新規就農者紹介・阪下さん
ここでは秦野市内で新規就農を果たした阪下 充さん(34歳)を紹介しております。
2026.06.23
地域社会計画研究所/星
1.新規就農の経緯
(1)動機
阪下さんがそれまで勤めていた会社を辞めて、農業を志す動機となったのは、「一生、会社員で終わるのは嫌だと思い自営業を志した。ふと農業(自営業)を思いつき調べてみると、自分に合っているような気がした」ということでした。

(2)実際に作物栽培及び経営を始めるまでの経緯
阪下さんの出身は東京都町田市ですが、町田市でも市を挙げて、新規就農の促進に取り組んでいます。しかし、阪下さんが秦野市に決めたのは、第一に定住するための家賃相場が妥当であったこと。しかも家賃相場の割に秦野市は、都心部等への交通の便がよかったこと。第二に何より新規就農希望者のための市民農業塾のカリキュラムが充実していると感じた点でした。加えて、研修代も年間2万円という格安料金だったことも決め手となりました。
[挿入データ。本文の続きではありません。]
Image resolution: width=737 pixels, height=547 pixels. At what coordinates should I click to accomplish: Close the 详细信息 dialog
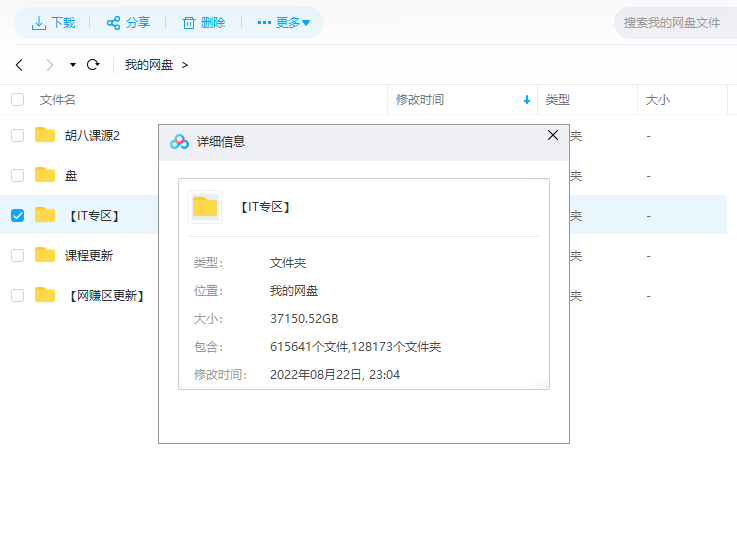pos(553,135)
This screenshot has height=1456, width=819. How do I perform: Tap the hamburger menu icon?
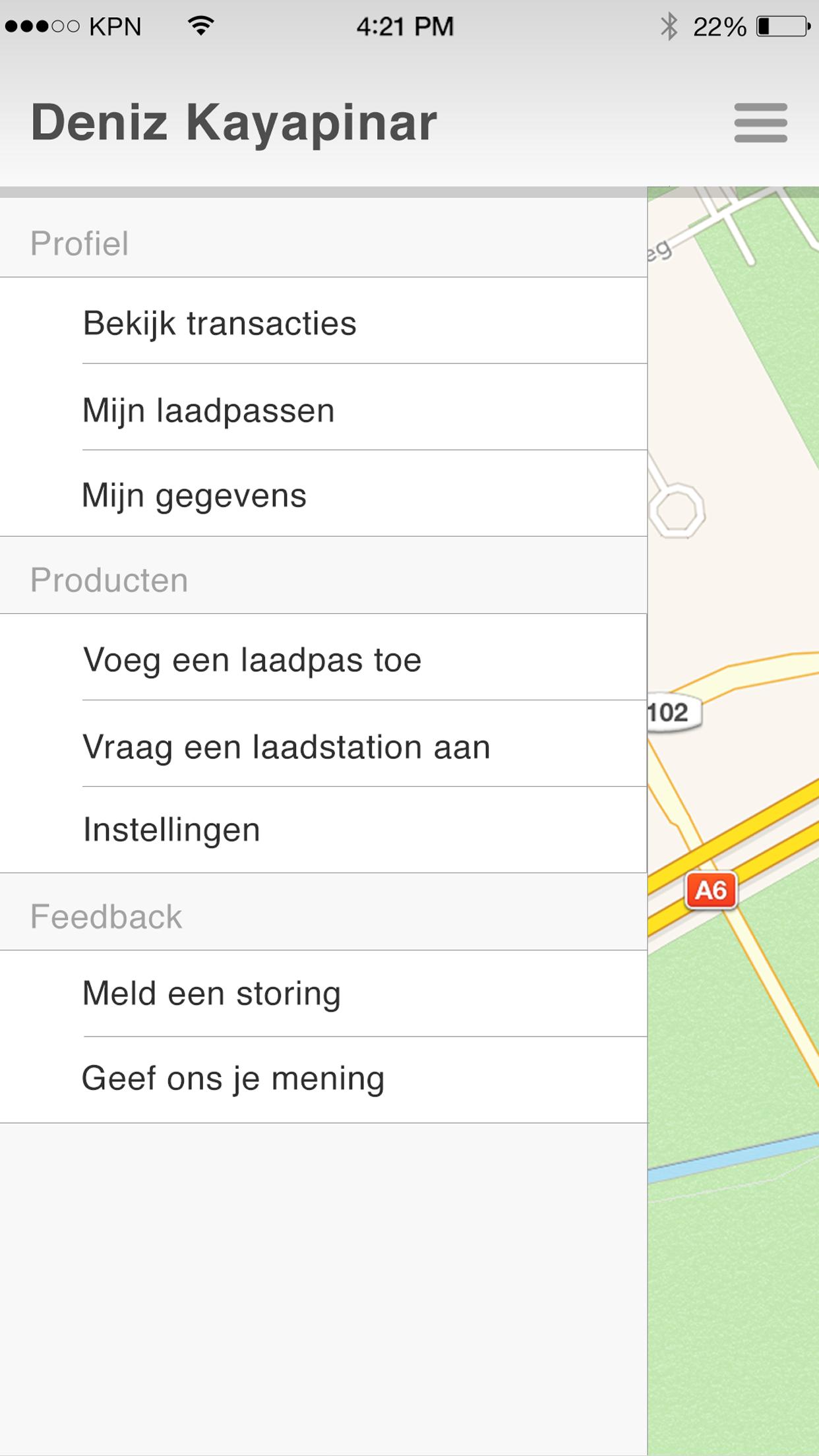[x=760, y=123]
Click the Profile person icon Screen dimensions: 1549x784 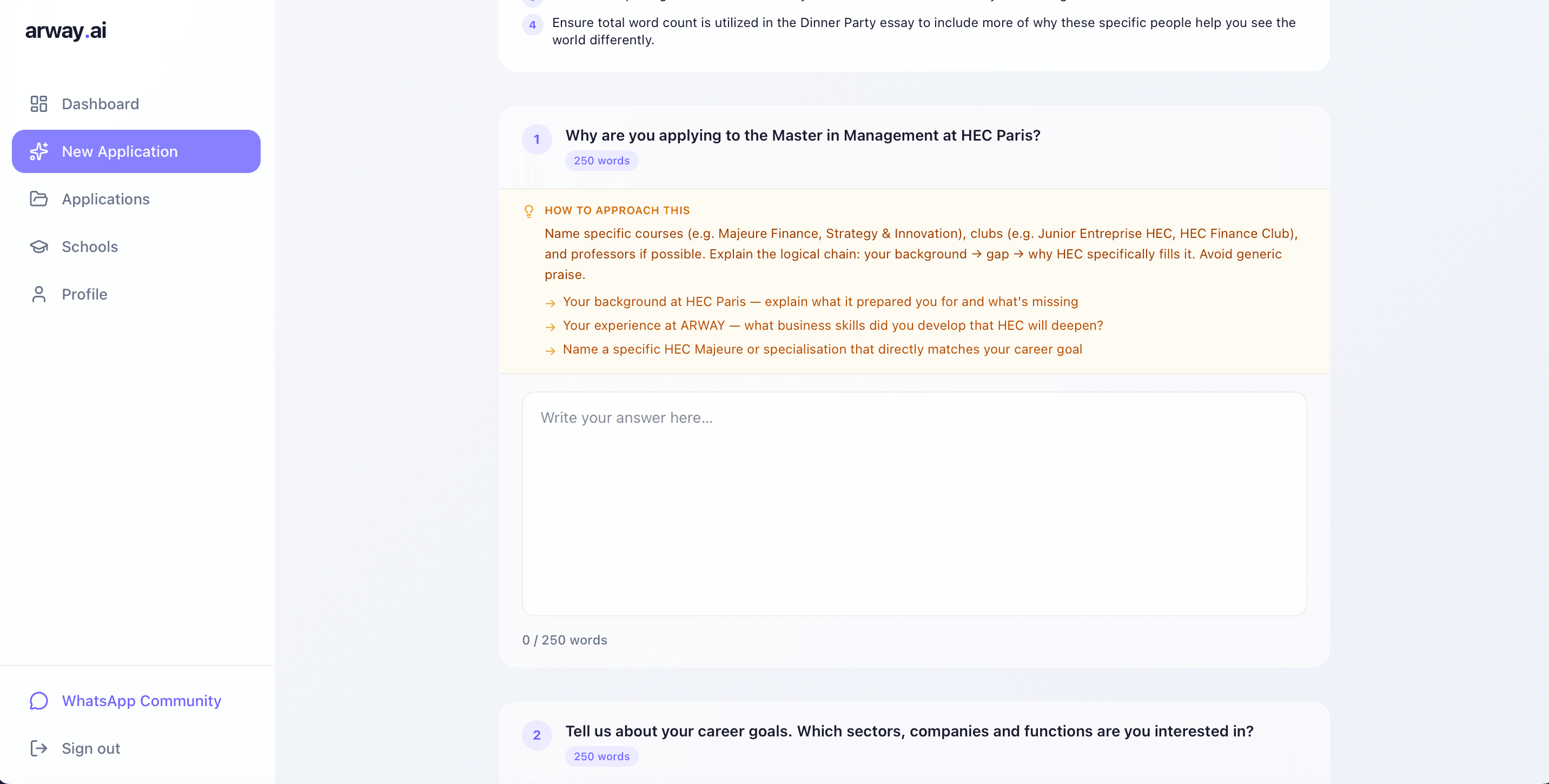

塾卒業後、直ぐにJAはだの及びはだの都市農業支援センターの紹介を通じて、農地を探していた阪下さんと農地を貸し付けたい大家さん(地主さん)とがマッチングした結果、市内南矢名地区の農地(生産緑地)を借りることが出来ました。更に、運が良かったことに、肥料等資材置き場について、大家さんの倉庫を借りることも出来ました。

2.経営の概要
令和8年6月現在での経営面積は約5,000㎡(市内3カ所)です。様々な野菜が露地栽培されていますが、主な作目はカブ、コマツナ、ニンジン、ブロッコリー、ナス、ミニトマトなどとなっています。特に現状、販売主力品目としては周年栽培しているカブとコマツナとなっています。販売先としては、JAはだのの大型農産物直売所「じばさんず」が80%とメインで、残り15%はほ場(生産緑地)に隣接した「無人販売所」での販売となっています。


野菜栽培上の工夫点としては、一作ごとに牛糞堆肥を入れている。なるべく除草剤は使用しない。また、防虫ネット掛けなどをして、出来るだけ農薬の使用を減らしている。更に、収穫と調製(出荷作業)に手間がかかるものとかからないものとを並行して栽培し、労働力配分の平準化を試みている」、などとなっています。
今後の経営方針としては、「今以上に直売所への販売量を増やす」、そして「栽培技術を向上させて、付加価値の高い作物を栽培したい」としています。

現在、抱えている経営上の主な課題点としては、「労力の省力化及び作業効率化のためにハンマーナイフ(草刈り機)といった農業機械の購入が不可欠」ということでした。
今後の経営方針等、以上述べたことにより「安定した収益確保を実現したい」としていました。
3.生業(なりわい)としての農業、その意義
現在、日本では働き方改革などいわゆるワークライフバランスを図り、精神面を含めて健康を維持し、真に豊かな人生を送ることを真摯に求める人々が、若い世代を中心に出てきています。

こうした状況下、それまで勤めていた会社(サラリーマン)を辞めて、新たに農業を生業とした阪下さんの事例は、冒頭の就農動機のところでもみたように、まさしく以上の問題意識を有しての、一つのモデル的生き方といえるでしょう。
ここでは、農業を生業とした実態について、約半年間以上にわたって阪下さんについて、都市農業振興、更には農ある暮らしの一モデル事例として紹介したいと思います。